John Prescott/Mary Platts Line, Lancaster, MA
Lucy Prescott b. March 13, 1771 dau of Dr. Oliver Prescott Sr., and his wife, Lydia Baldwin (Dr. Oliver Prescott Sr. was the brother of Col. Wm. Prescott who led the American Troops at Bunker Hill - see p. 59)
Lucy Prescott m. Sept. 30, 1791 Hon. Timothy Bigelow, son
of Col. Timothy Bigelow of Worcester who commanded one of the MA
regiments in the Rev. War. Hon. Timothy Bigelow was b. April 30, 1767;
graduated at Harvard College in 1786; read law with Hon. Levi Lincoln, Sr.
and opened an office at Groton, MA in 1789. He was eminently successful
in the practice of his profession; a sound lawyer and distinguished advocate.
In 1802 he was representative to the General Court, and was chosen from
that body as one of the Executive Council in which office he served two
years. In 1806 he removed from Groton to Medford, MA, and opened an
office for practice in Boston. He represented the town of Medford in
the General Court nearly if not quite all the years from the time of his removal
there to the time of his death. He was a Senator from Middlesex County,
from 1797 to 1801, inclusive, and Councillor again in 1821. His executive
abilities were of the first order, and he had a fine opportunity
to exhibit them while presiding as Speaker of the House of Representatives
for eleven years, beside presiding in various literary and charitable
societies of which he was a member. He was a close student and a
great reader. Books in all the liberal arts and sciences were his
familiar acquaintances. He died May 18, 1821 aged 54 years.
Mrs. Bigelow died Dec. 17, 1852 aged 81 years. The newspapers of
the day that recorded her death, stated that she was a worthy consort
of a good and eminent man. She was known for her moral loveliness
and beauty, the elevation of her character, the
gentleness of her nature, and calm self-possession. It is said that a prominent trait in her endowments was a concern for the welfare of others and a resignation and Christian patience and fortitude under trials and losses of her children. (see p. 110)

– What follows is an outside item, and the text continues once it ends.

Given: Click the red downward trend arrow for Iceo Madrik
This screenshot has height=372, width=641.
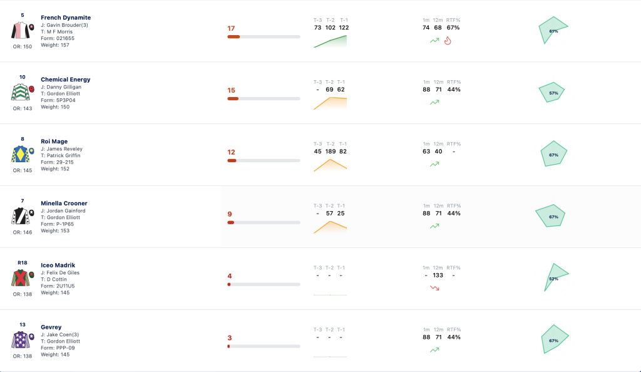Looking at the screenshot, I should tap(434, 288).
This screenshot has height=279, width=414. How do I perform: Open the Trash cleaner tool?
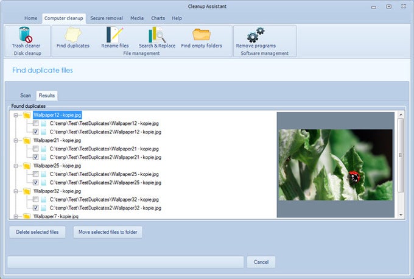click(26, 37)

Hon. Timothy Bigelow and his wife Lucy Prescott of Medford, MA had issue:
1. Katherine Bigelow b. 1793 m. June 28, 1819,
Hon. Abbott Lawrence of Boston MA. (Lawrence, MA was named for him) He was
b. Dec 16, 1792. He was a successful merchant and manufacturer in Boston.
He was repeatedly elected a representative of the General Court, and representative
to Congress and for several years was resident minister of the U.S. at
the Court of St. James. He founded and endowed in Harvard the School
of Science, applied to the arts, and gave liberally to other institutions.
He d. Aug 18, 1855. See also a memoir of him in the Historical
and Genealogical Register, Vol. X, p.297,
October, 1856 See also, Lawrence Genealogy.
2. Rev. Andrew Bigelow b. at Groton, MA May 7,
1795; m. Jan 26, 1824, Amelia Sargent Stanwood, b. at Gloucester, MA, Sept.
12, 1806; she was the dau. of Theodore and Sarah (Rogers) Stanwood.
He graduated Harvard College 1814; He studied theology and settled first
in Medford, MA and then in Taunton. They resided in Boston, MA 1865
to 1869. Two children:
a. Timothy Bigelow b. at Medford, MA Mar. 15, 1825. Resided at Boston.
b. Theodore Standwood Bigelow b. Aug 1, 1826 also resided at Boston.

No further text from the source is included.